Views William O'Neill, S.J. / September 25, 2022 Print this:
(Photo courtesy of Unsplash/Shane)

In her novel Beloved, Toni Morrison writes:

Love your hands! Love them. Raise them up and kiss them. Touch others with them, pat them together, stroke them on your face …You got to love it, you! … This is flesh I’m talking about here. Flesh that needs to be loved.

But such love is a hard grace: flesh that is love; love embodied.  So we must proceed with reverence in what we say, for it is “flesh we are talking about here,” the most intimate aspect of our lives.  

In the 2017 document “Created Male and Female: An Open Letter from Religious Leaders,” published by the United States Conference of Catholic Bishops, several prominent bishops joined other religious leaders in opposing what they regarded as a “gender ideology” upholding “the false idea—that a man can be or become a woman or vice versa.”

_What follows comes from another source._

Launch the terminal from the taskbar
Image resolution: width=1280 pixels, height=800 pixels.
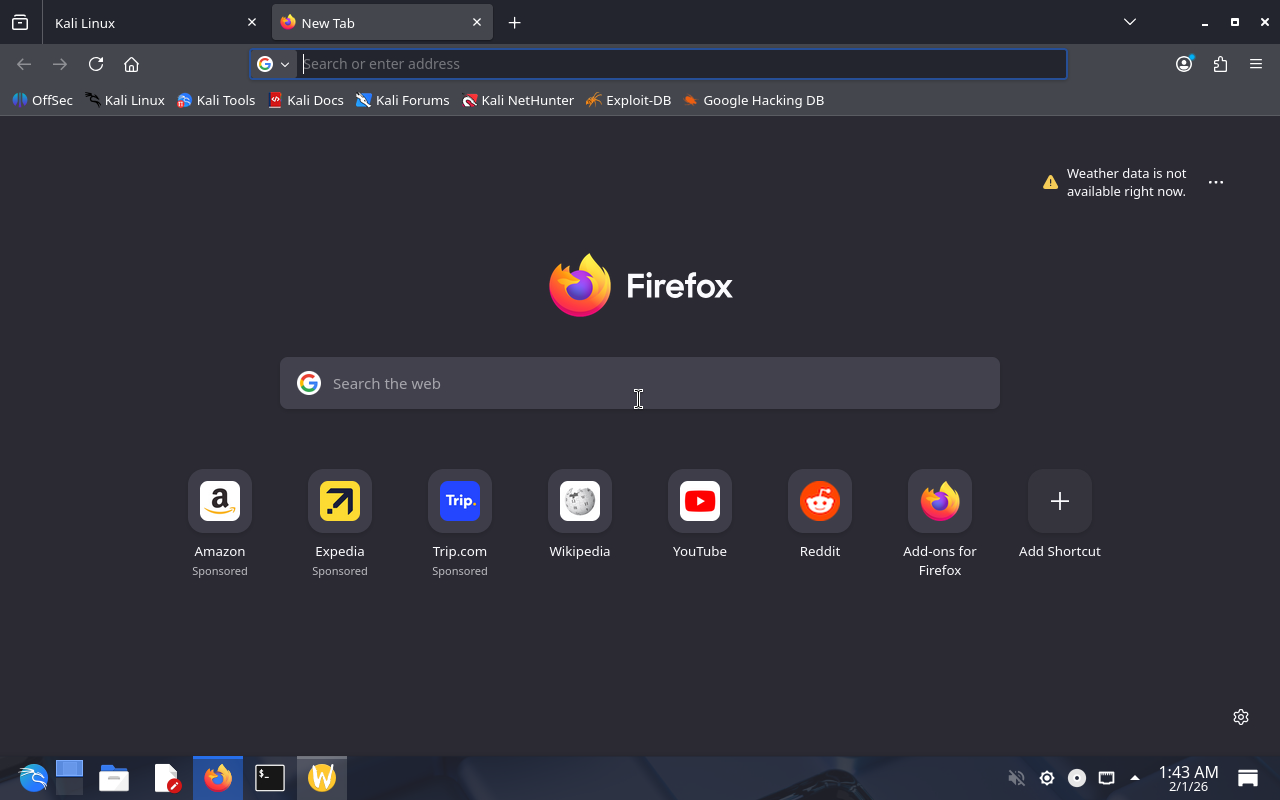[x=270, y=778]
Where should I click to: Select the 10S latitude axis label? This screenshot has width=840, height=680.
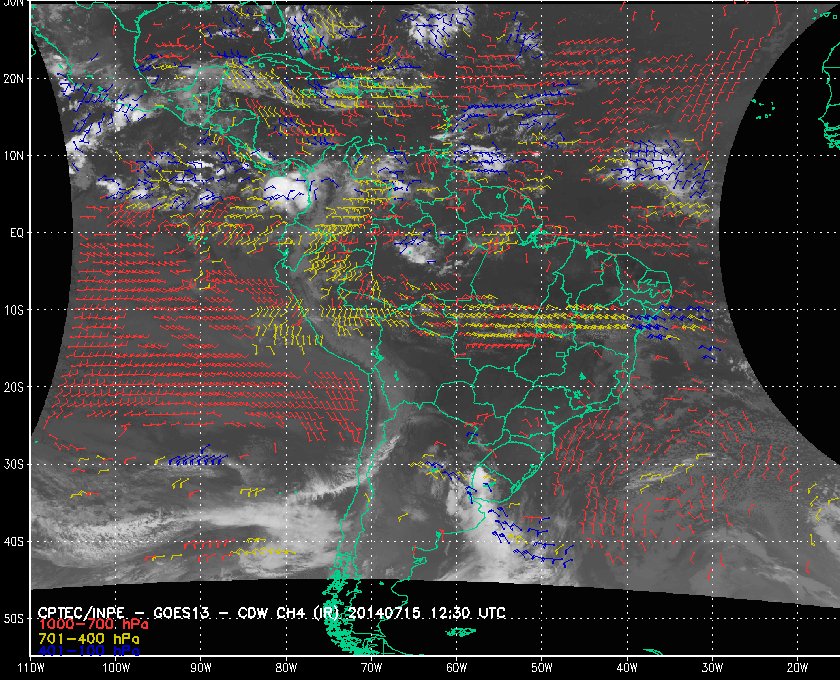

While insisting that “the socio-cultural reality of gender cannot be separated from one’s sex as male or female,” the authors acknowledge that gender dysphoria “is a complicated reality that needs to be addressed with sensitivity and truth.” 

It is in that spirit of sensitivity and truth that I offer this response, drawing upon a largely untapped resource in our church’s teaching on sexuality—the rich heritage of Catholic social teaching.

The primacy of dignity

As the authors of the open letter note, “all human beings are created by God and hereby have an inherent dignity.” The dignity of moral persons is a motif running throughout the history of Catholic moral theology. For St. Thomas Aquinas, we bear the “image of God” as moral agents participating in God’s loving care for creation. Natural law is our imperfect participation in God’s eternal law. Only in the modern period, however, does human dignity emerge as the key hermeneutical principle for the church’s public theology—a leitmotif in the church’s social teaching.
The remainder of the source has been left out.